Full human cry. Few singers were more human. Or worked harder at becoming so. Dyer remembered being in the Emmanuel Church vestibule and hearing her voice emerge from behind a closed rehearsal-room door, repeating and repeating a musical phrase until she got it to sound the way she wanted it to. He also tallied the extraordinary range of her career, both in New England and around the world. And Harbison, reluctant to speak about their numerous collaborations, spoke instead about the devotion between Hunt Lieberson and her husband, Harbison’s friend composer Peter Lieberson.
When Lorraine Hunt first came to Boston from California, she played viola in the Emmanuel Music Orchestra, then sang Bach cantatas and Schütz motets in the Emmanuel Chorus, all under the direction of Craig Smith. The memorial program began with the sorrowful slow movement of Schubert’s C-major Quintet, with the Lydian String Quartet (Diane Pettipaw sitting in for second violinist Judith Eissenberg, and former Lydian founding member Rhonda Rider playing the “extra” cello). Smith led oboeist Peggy Pearson (Hunt Lieberson’s other close Bach collaborator) and the Emmanuel Orchestra in two soul-piercing Bach chorale preludes and the Emmanuel Chorus in Schütz’s five-part setting of Psalm 116, “Das ist mir Lieb” (“It is pleasing to me”), which Harbison described as Hunt Lieberson’s favorite piece of music. The tribute closed with a recording from 1995 of Harbison conducting Hunt Lieberson in a brief Bach aria, “Wie furchtsam wankten meine Schritte” (“How fearfully my steps wander”), from Cantata No. 33, with that irreplaceable voice emerging from nowhere — or from inside her mind, or from another planet.

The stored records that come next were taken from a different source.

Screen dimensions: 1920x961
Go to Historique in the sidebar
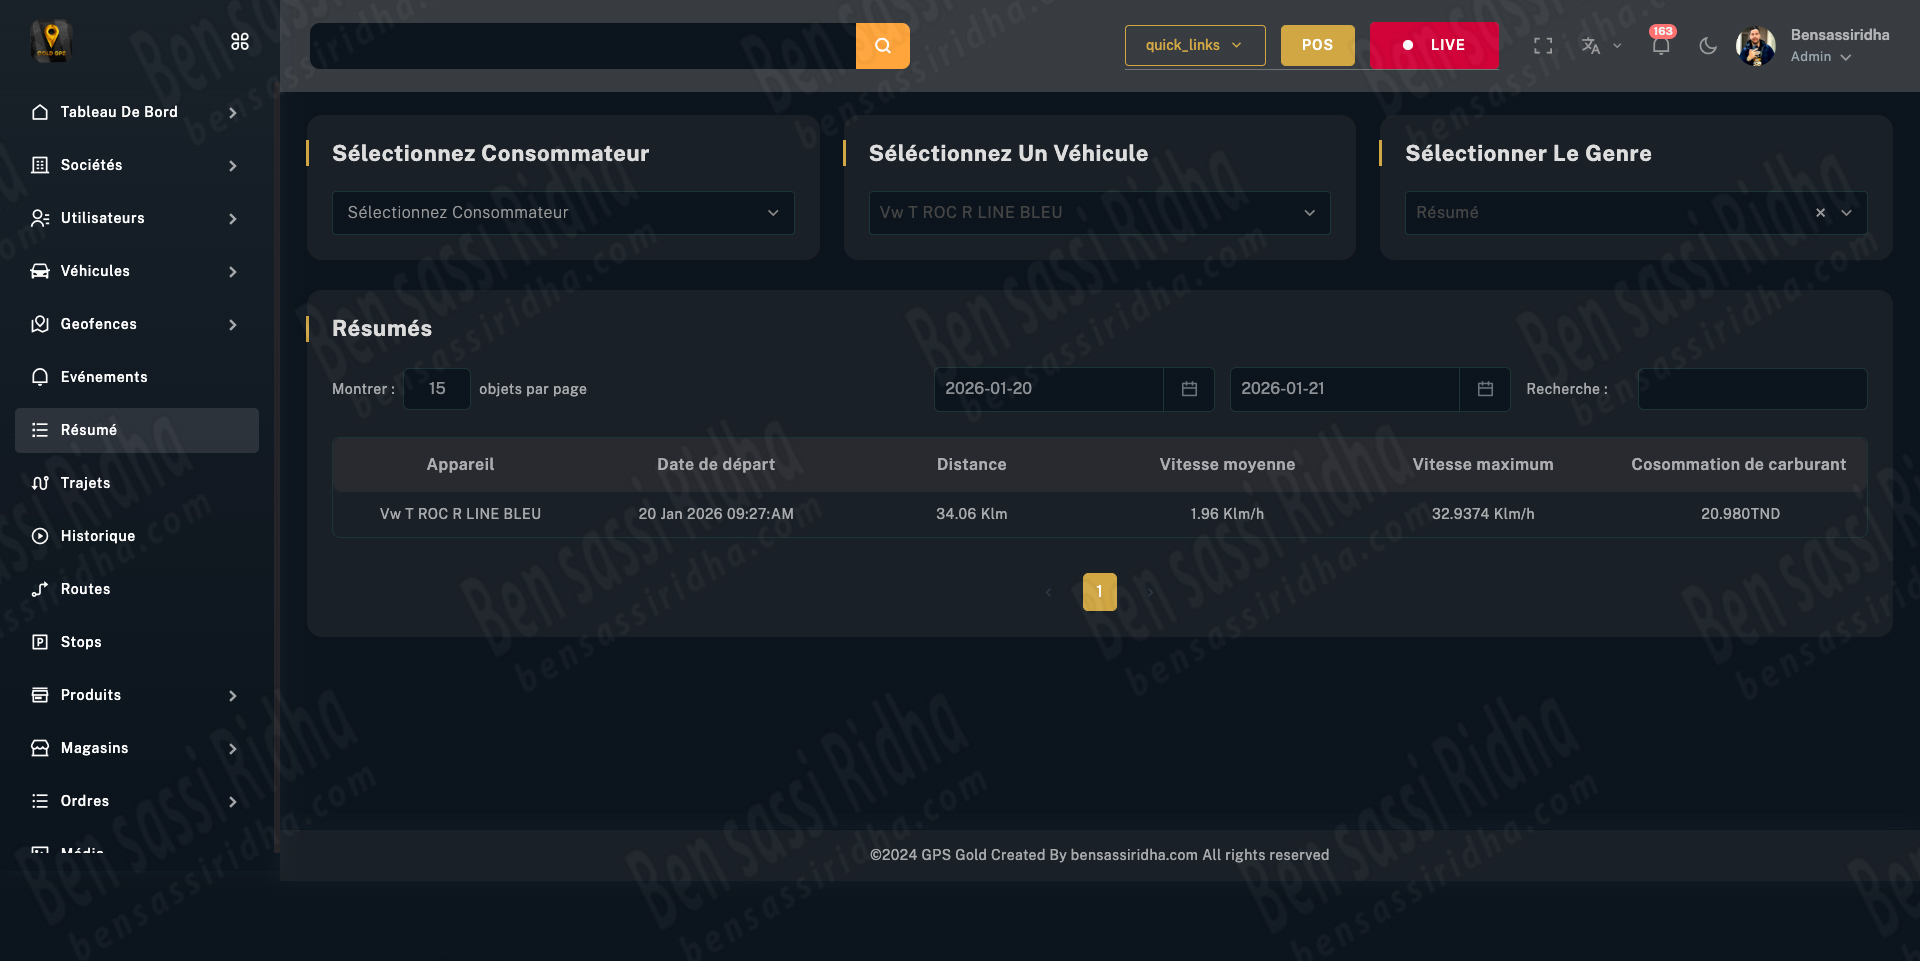click(98, 536)
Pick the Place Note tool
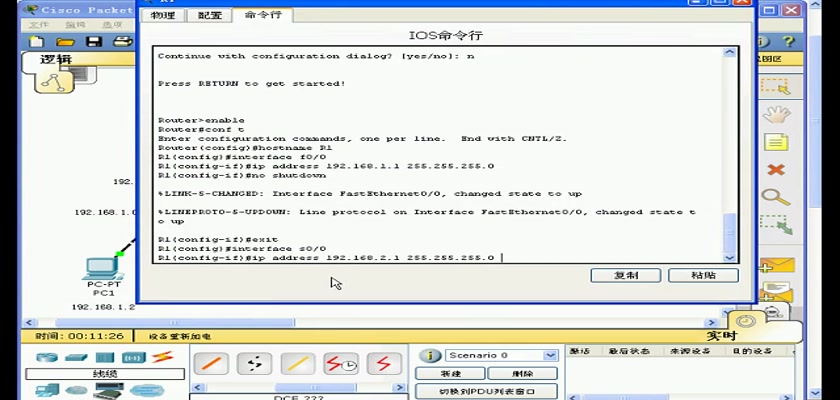Image resolution: width=840 pixels, height=400 pixels. tap(775, 142)
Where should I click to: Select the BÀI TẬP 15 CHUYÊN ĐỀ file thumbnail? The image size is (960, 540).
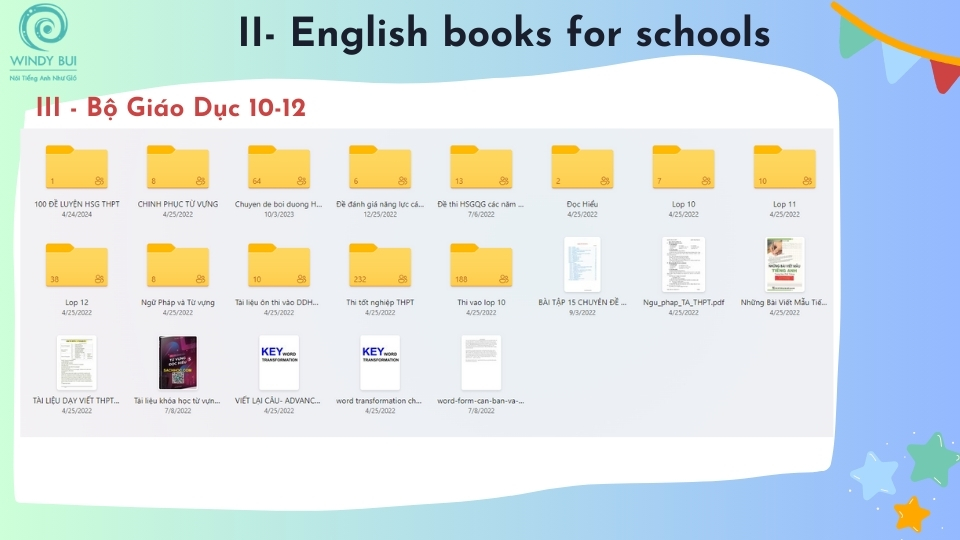coord(582,264)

Three recordings of live Hunt Lieberson performances have just appeared on CD: John Harbison’s magical setting of six poems by Elizabeth Bishop, North and South (with the Chicago Chamber Musicians, on Naxos) and two Peter Lieberson cycles: the austere Rilke Songs (accompanied by Peter Serkin, from the Ravinia Festival, on Bridge Records), and Neruda Songs (with the Boston Symphony Orchestra led by James Levine, on Nonesuch — the first Levine/BSO collaboration to emerge on commercial disc). Bridge is also reissuing another major Harbison work she premiered, Books 3 and 4 of Mottetti di Montale (http//:www.BridgeRecords.com). Besides our memories of Lorraine Hunt Lieberson, her recordings are now what we have left, and these are among her most moving, and most ravishing. I also hope that these are just the tip of the iceberg, and that her magnificent performances with the BSO, the Metropolitan Opera, and Emmanuel Music will become part of a permanent recorded legacy.

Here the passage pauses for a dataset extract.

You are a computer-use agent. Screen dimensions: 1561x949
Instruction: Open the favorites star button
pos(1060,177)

Although quite different from Hunt Lieberson, the Austrian mezzo-soprano Angelika Kirchschlager is also a remarkable singer. Making an auspicious Bank of America Celebrity Series recital debut, accompanied by the outstanding Scottish pianist Malcolm Martineau, she sang “art songs” in German (Schubert, Brahms, and Grieg), French (Liszt), and English (Haydn). Kirchschlager is glamorous (a cross between Helena Bonham Carter and Annette Bening) and projects a large personality. Pushing her mop of dark curls out of her eyes, she laughs out loud or winks when she finds the end of a song amusing; when she’s serious or heroic, she seems to elevate in stature. Her English accent is little rudimentary (“away” became “a-vah-ee”). Her voice tends to get breathy whenever she gets intense, and has occasional rough patches, but mainly it’s beautifully centered up and down the scale, with a warm, coppery luster.